◆ What the task requires ◆
How many lines in the entries below contain the word "size"? Reply with the number only.

Entries contained in a dataset:
--------

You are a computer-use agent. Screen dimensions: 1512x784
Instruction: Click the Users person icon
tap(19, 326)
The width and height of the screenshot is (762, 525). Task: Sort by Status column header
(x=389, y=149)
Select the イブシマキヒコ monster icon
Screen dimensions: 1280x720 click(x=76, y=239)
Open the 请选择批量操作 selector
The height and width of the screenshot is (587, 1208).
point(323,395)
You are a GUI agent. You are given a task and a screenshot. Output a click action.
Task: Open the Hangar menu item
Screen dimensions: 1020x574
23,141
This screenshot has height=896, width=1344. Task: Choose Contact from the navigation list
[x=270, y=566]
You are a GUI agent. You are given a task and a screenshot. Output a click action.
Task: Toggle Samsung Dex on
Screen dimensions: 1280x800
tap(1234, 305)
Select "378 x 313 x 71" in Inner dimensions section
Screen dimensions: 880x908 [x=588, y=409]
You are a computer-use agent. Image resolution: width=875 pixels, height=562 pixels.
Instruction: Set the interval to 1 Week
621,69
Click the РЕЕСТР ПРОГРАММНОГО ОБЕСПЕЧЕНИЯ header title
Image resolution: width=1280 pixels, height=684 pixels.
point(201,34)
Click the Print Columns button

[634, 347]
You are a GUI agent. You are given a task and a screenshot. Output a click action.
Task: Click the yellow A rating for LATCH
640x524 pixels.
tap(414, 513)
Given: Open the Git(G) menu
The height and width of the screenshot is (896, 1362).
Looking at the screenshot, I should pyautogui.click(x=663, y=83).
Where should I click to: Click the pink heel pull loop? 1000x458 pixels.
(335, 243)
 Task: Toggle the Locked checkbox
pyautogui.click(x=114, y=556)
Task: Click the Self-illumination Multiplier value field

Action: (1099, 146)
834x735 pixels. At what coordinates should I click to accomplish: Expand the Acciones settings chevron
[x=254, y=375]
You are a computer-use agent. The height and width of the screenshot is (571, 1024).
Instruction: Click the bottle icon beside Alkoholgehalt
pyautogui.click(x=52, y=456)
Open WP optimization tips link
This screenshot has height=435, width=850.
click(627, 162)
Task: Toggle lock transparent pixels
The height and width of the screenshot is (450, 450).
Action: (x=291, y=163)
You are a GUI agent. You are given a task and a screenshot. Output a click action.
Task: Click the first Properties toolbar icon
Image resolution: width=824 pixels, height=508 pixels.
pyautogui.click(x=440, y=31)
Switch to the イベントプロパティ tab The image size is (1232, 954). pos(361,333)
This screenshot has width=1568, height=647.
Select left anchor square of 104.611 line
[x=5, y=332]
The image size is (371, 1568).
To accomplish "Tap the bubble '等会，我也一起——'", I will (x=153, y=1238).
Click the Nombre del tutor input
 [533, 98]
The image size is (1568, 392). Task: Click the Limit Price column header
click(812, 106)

--------

◆ Expected answer ◆
3